It was a decisive moment that helped Wales to a 19-13 victory and on Saturday Ireland will return to the Millennium Stadium for the first time since that controversial defeat.



Rees has stated that he would not hesitate to take the same action again and Best - his opposite number in the championship opener in Cardiff - sympathises.



"You take a win, no matter what. The way that rule was bent slightly with the quick throw-in was no different to opensides cheating at the breakdown," he said.



"The laws are there to be pushed and referees are there to make sure they're not pushed too far.



"If we'd have scored that try we'd have taken the five points. It's up to the officials to pick that up.



"We want to win and the laws are there, I suppose, as bit of a loose guide for the players to follow.



"There's no doubt we've learned a few lessons from that - if you switch off you concede points, whether it's three or five.



"Hopefully those lessons are behind us now and this is a fresh start and none of that gamesmanship will be able to take place."



The match was the first of three successive victories for Wales in what has become a thrilling and well-matched fixture - a sequence that includes the 2011 World Cup quarter-final triumph in Wellington.



The inter- Celtic feuding continued into last year's Six Nations when the harsh sin-binning of Stephen Ferris enabled Leigh Halfpenny to kick the 80th-minute match-winning penalty.



Ireland are desperate to avenge three losses that have festered in their psyche and, given that since winning the 2012 Grand Slam Wales have slumped to seven consecutive defeats, they are expected to accomplish exactly that.



"When you lose to a team you double your effort to make sure you don't lose the next time you play each other," Best said.



"It hasn't got nasty - we've just been on the wrong side of the results in the last three games and we're not happy about that.



"Wales probably feel they have bit of a number on us, but we won the previous two games before losing three.



"We badly want to put the record straight.
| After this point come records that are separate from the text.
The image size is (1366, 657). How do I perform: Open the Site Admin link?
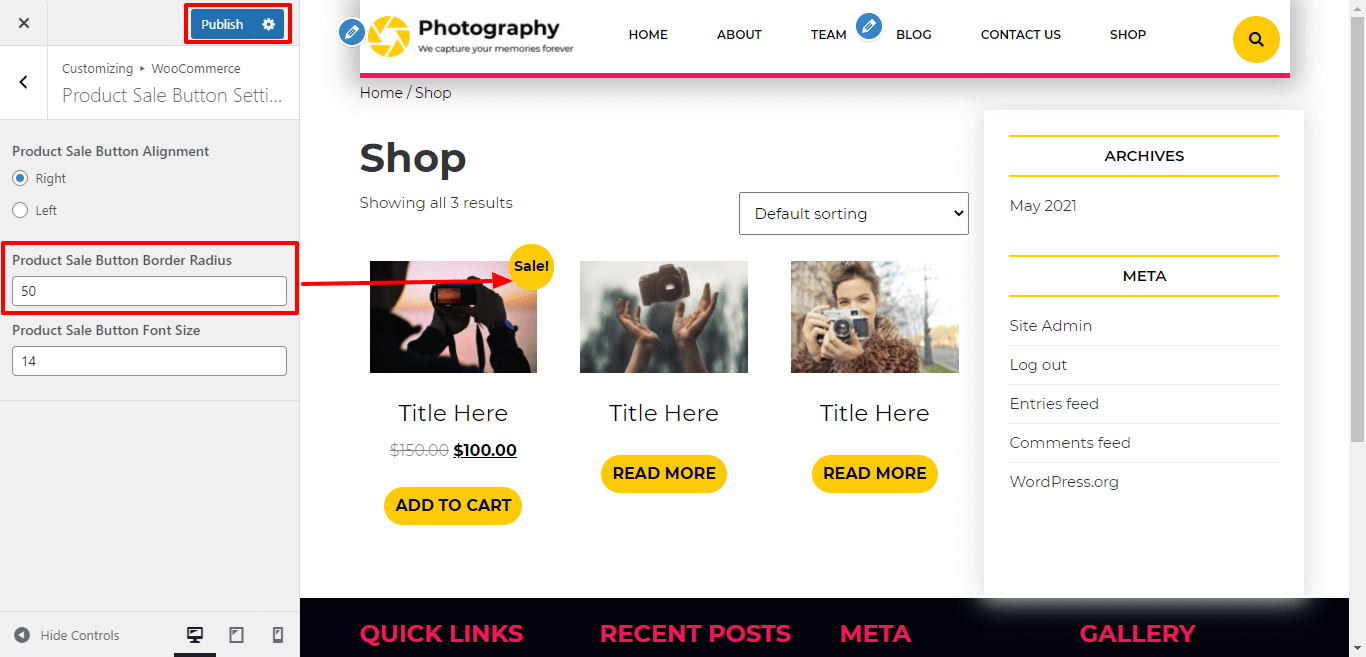click(x=1050, y=326)
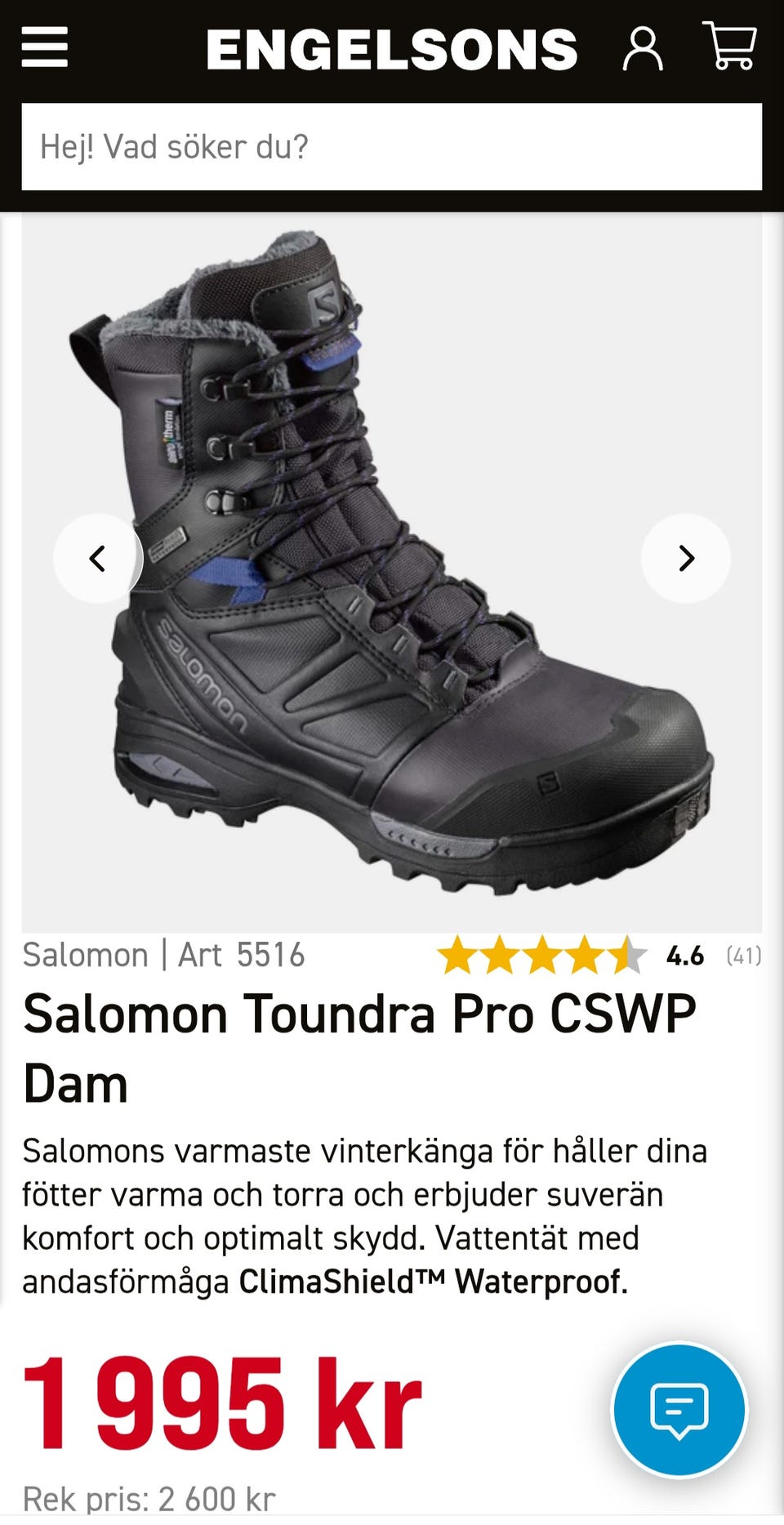Click the Rek pris 2 600 kr text

(149, 1500)
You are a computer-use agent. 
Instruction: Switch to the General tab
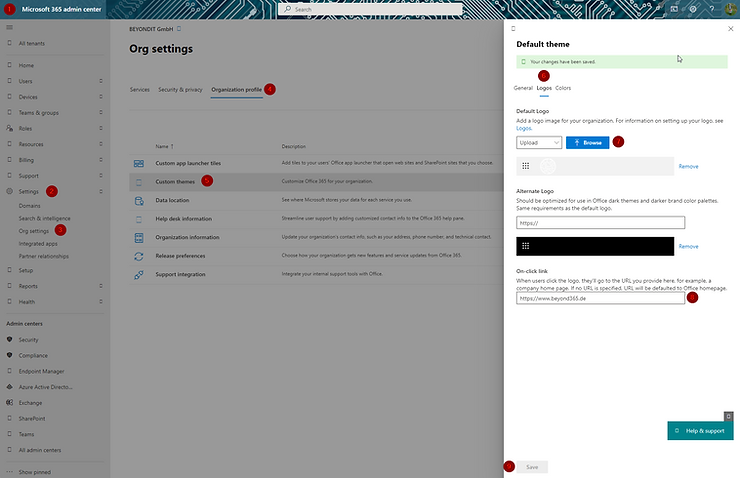(x=523, y=88)
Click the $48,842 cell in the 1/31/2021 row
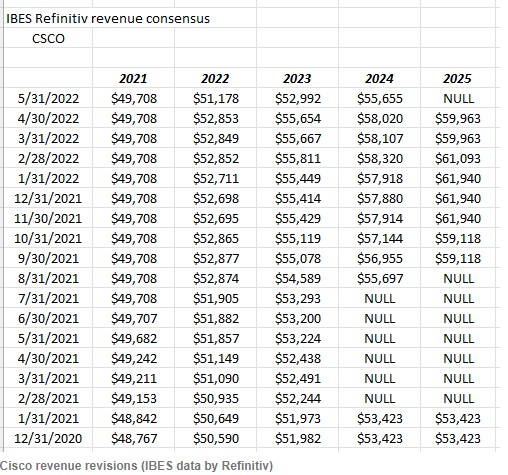The height and width of the screenshot is (475, 508). pyautogui.click(x=133, y=419)
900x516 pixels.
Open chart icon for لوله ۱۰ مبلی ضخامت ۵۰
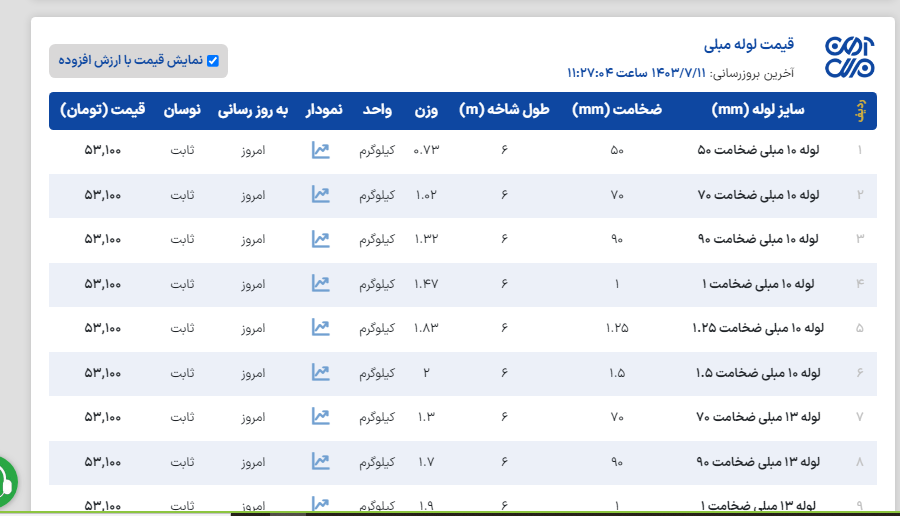pos(320,151)
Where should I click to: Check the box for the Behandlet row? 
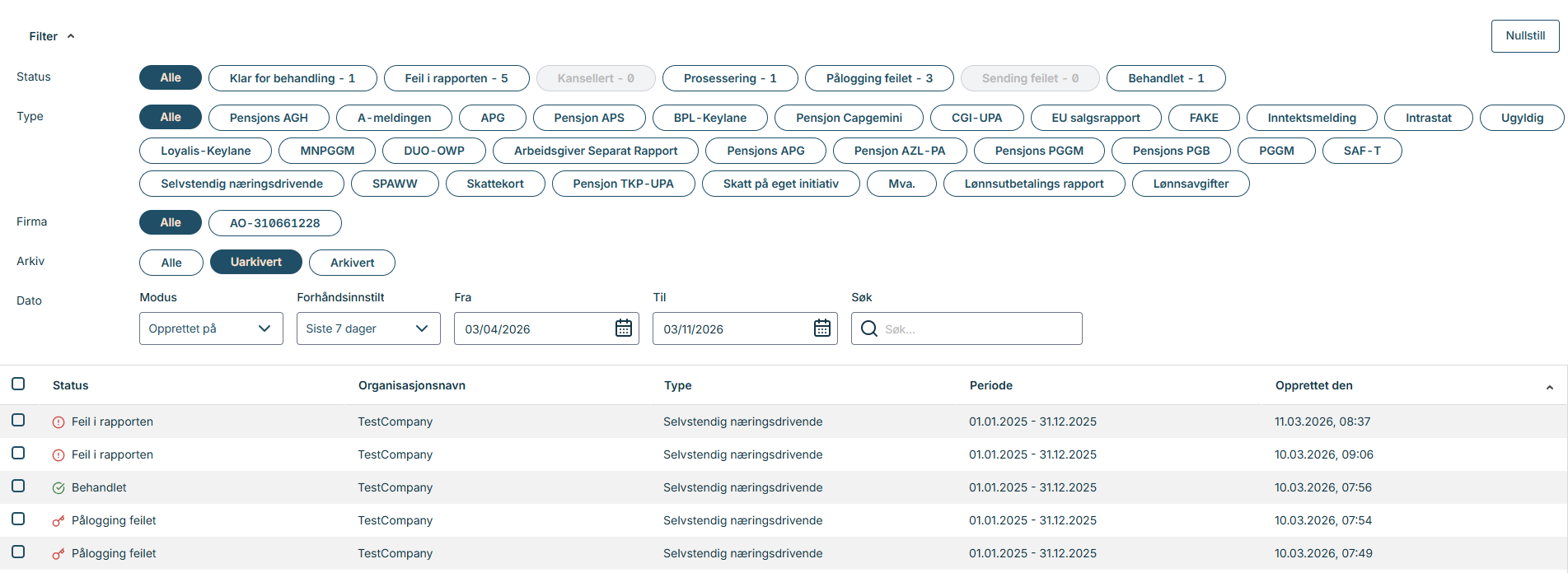18,486
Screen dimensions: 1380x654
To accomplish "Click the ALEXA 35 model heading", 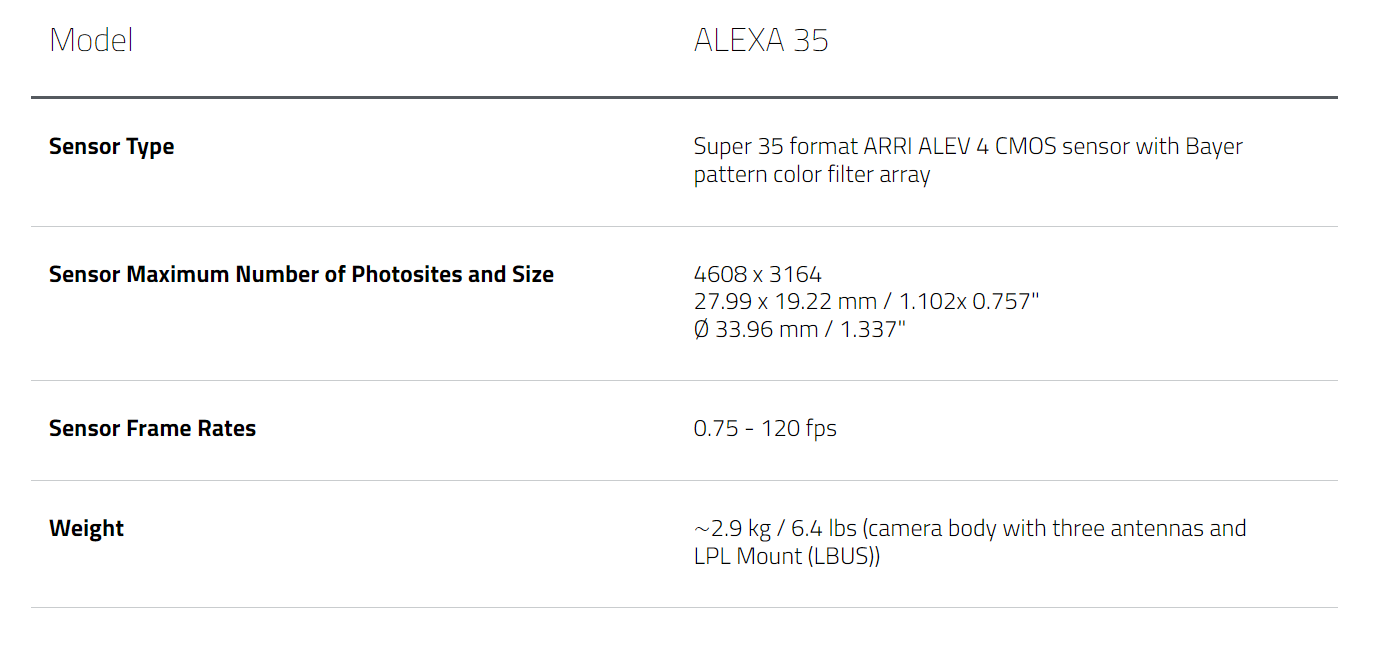I will point(761,40).
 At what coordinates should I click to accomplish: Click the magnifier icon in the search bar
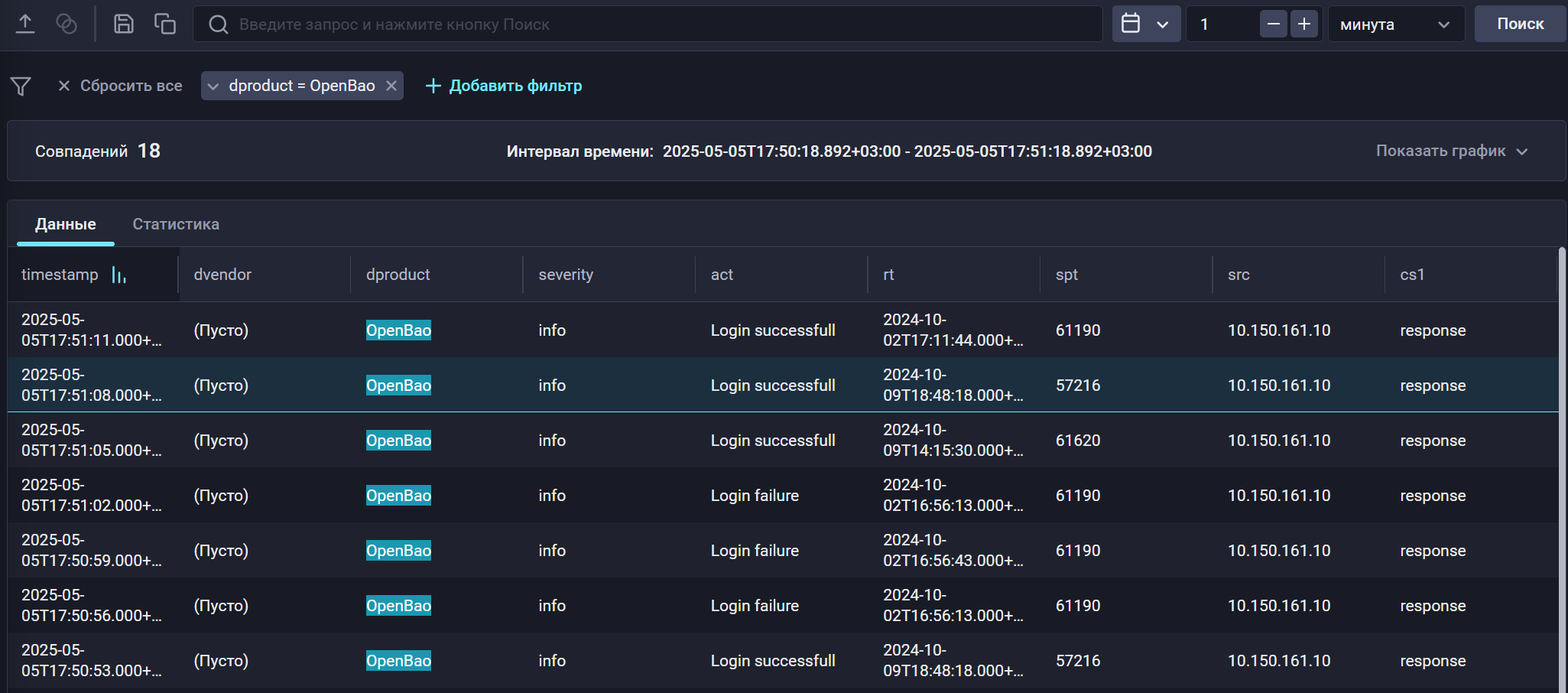coord(218,24)
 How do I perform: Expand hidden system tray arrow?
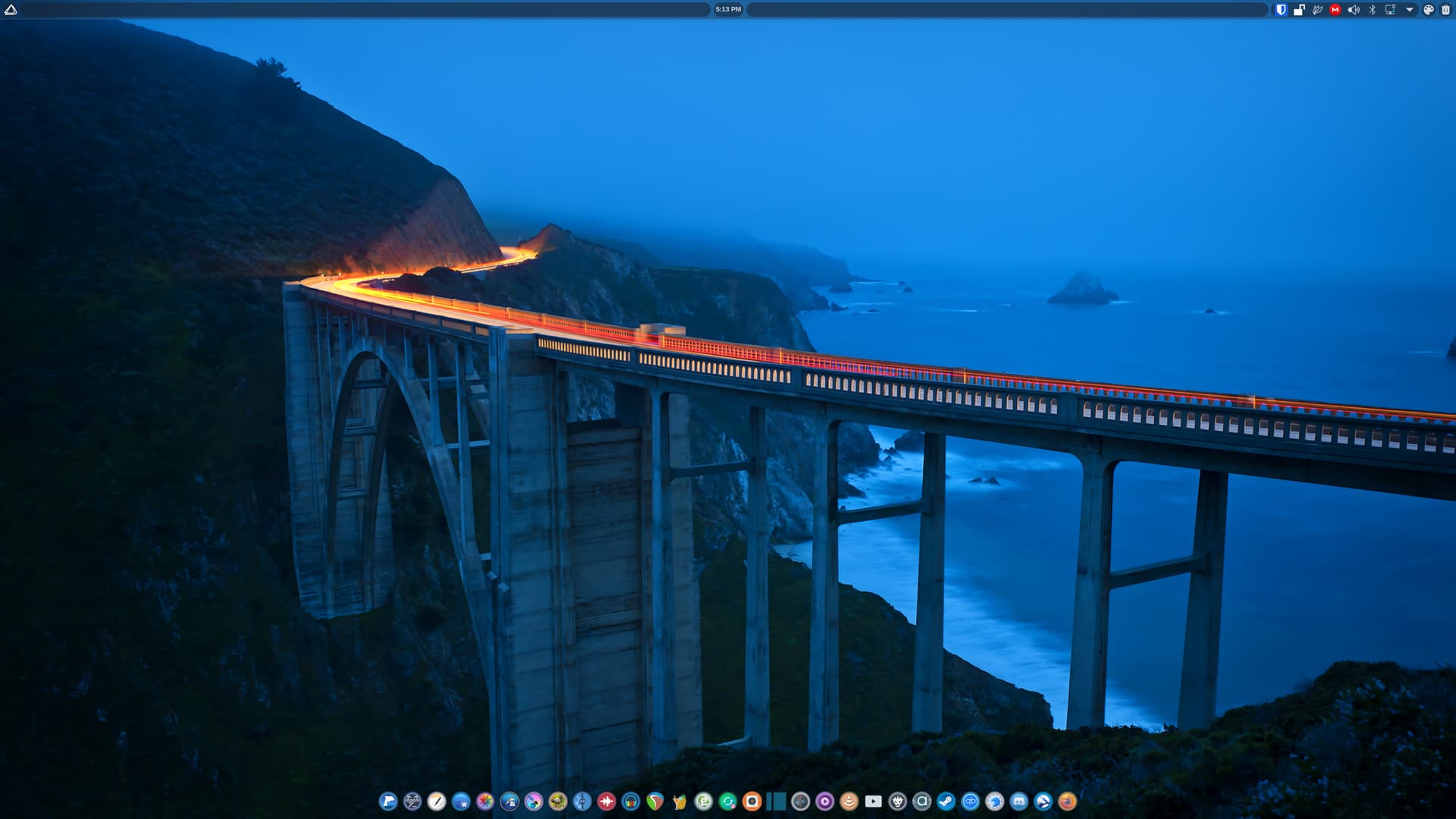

It hasn't got nasty, but we know each other so well."



Best, restored to the Ireland XV after missing the autumn with a neck injury, is thrilled that the Six Nations will start this weekend.



"It's an exciting time because it's a level playing field. Every team is on the same number of points," Best said.



"Right up until 1.30pm on Saturday it's anyone's Grand Slam to win. Come Sunday there will be only three teams who can do the Grand Slam and from that point of view it's exciting.



"No matter how many campaigns you've been involved in, this is the bit you look forward to.



"You enjoy meeting up with the lads in training, but we're all in it to play in these big games."